Dr. Cosarelis is more optimistic, saying that more research is needed to fully determine whether the effects of Prostoglandin D2 can be reversed.
Either way, I have gathered some information on topically applied therapies that can slow down further loss of hair until new PGD2 inhibiting drugs enter the dermatological market. The best part is that you can make them yourself at home for little to no cost.
Home Remedies for Slowing the Progress of Male Pattern Baldness
According to Dr. Ray Sahelian, aspirin and ibuprofen are mild prostaglandin inhibitors, as evidenced by their anti-inflammatory power. However, since prolonged use of this medication can have serious consequences, it is not recommended that you take large doses for an extended amount of time.
If you a persistent, another possible cure involves Quercetin, a natural inhibitor of PGD2. Since taking Quercetin tablets orally isn’t the most logical solution to curing a scalp disorder, a DIY topical application has been designed.

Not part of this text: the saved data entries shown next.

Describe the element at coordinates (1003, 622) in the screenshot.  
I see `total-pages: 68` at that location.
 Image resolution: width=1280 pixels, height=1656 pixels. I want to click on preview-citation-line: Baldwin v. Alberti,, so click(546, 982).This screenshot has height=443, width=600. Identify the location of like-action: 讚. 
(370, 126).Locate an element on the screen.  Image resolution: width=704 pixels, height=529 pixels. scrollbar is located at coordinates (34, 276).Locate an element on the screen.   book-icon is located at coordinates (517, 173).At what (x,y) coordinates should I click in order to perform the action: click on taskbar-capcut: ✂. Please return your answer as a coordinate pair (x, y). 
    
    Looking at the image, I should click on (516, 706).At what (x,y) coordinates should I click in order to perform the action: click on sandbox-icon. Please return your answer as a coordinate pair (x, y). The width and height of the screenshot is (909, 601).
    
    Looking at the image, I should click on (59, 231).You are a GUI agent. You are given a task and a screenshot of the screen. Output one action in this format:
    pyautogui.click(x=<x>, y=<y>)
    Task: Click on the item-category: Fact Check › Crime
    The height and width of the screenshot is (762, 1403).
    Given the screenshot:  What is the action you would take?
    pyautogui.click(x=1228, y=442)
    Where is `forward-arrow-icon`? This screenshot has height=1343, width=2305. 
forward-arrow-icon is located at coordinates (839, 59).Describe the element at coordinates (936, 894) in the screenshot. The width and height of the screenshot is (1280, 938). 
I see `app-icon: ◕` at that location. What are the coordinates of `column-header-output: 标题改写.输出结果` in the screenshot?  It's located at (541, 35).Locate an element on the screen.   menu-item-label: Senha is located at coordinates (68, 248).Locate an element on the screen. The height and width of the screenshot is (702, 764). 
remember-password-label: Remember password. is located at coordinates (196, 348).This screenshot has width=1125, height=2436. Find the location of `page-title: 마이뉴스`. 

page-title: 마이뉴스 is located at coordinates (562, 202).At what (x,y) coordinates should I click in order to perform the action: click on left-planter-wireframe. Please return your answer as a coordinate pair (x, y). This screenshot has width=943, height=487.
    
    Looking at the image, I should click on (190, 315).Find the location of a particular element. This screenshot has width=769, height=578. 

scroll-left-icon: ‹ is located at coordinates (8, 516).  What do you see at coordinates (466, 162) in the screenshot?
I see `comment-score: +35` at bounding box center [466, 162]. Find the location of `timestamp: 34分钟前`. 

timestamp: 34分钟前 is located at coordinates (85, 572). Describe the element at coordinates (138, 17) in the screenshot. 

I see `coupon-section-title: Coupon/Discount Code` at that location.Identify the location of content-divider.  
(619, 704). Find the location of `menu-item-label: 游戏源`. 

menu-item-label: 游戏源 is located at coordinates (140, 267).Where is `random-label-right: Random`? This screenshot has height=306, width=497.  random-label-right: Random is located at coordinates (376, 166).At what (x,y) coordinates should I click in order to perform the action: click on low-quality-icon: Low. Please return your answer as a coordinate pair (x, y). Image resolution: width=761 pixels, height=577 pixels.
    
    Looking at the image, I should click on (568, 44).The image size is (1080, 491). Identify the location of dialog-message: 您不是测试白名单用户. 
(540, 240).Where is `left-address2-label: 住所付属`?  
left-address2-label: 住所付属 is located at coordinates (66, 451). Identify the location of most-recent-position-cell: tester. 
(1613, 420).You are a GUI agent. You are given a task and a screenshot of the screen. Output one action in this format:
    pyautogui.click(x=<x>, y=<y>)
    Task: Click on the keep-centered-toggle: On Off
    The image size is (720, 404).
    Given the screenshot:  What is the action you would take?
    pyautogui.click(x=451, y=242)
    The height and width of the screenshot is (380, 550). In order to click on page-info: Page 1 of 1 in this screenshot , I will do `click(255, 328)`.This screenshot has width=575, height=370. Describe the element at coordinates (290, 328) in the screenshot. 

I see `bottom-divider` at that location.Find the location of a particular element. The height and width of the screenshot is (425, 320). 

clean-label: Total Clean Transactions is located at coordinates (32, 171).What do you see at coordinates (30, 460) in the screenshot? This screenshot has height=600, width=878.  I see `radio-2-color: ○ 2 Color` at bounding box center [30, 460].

It is recommended to dissolve one tablet in one third cup filtered water, then add one third cup oil such as jojoba so that the concoction will be able to penetrate your scalp’s tough outer layer.
After that, add Lecithin or an alternate emulsifier and slowly mix everything. Once the mixture is homogenous, apply it thoroughly to your scalp and let it soak for at least half an hour.
Keep in mind that hair grows extremely slowly; it could take up to half a year to start seeing results.
A much simpler solution is to massage olive oil into your scalp for a few minutes at least once a day. My grandmother tried this approach after having brain surgery.
She kept with it and now her hair is fuller than it was before the operation. You could substitute olive oil for any number of things:
- another essential oil such as almond or sesame (sesame oil has proven to help with hair)
- eyova, egg oil that puts nutrients straight into the place that needs them most
- onion juice
- green tea
The largest requirement for all of these home remedies is, of course, consistency.
There is strong evidence that Prostaglandin D2 is at least partially responsible for male pattern baldness.
Now that you know how and why PGD2 effects your scalp, you will be better prepared to assess the breakthrough baldness treatments that are constantly emerging and determine which are most likely to yield positive results.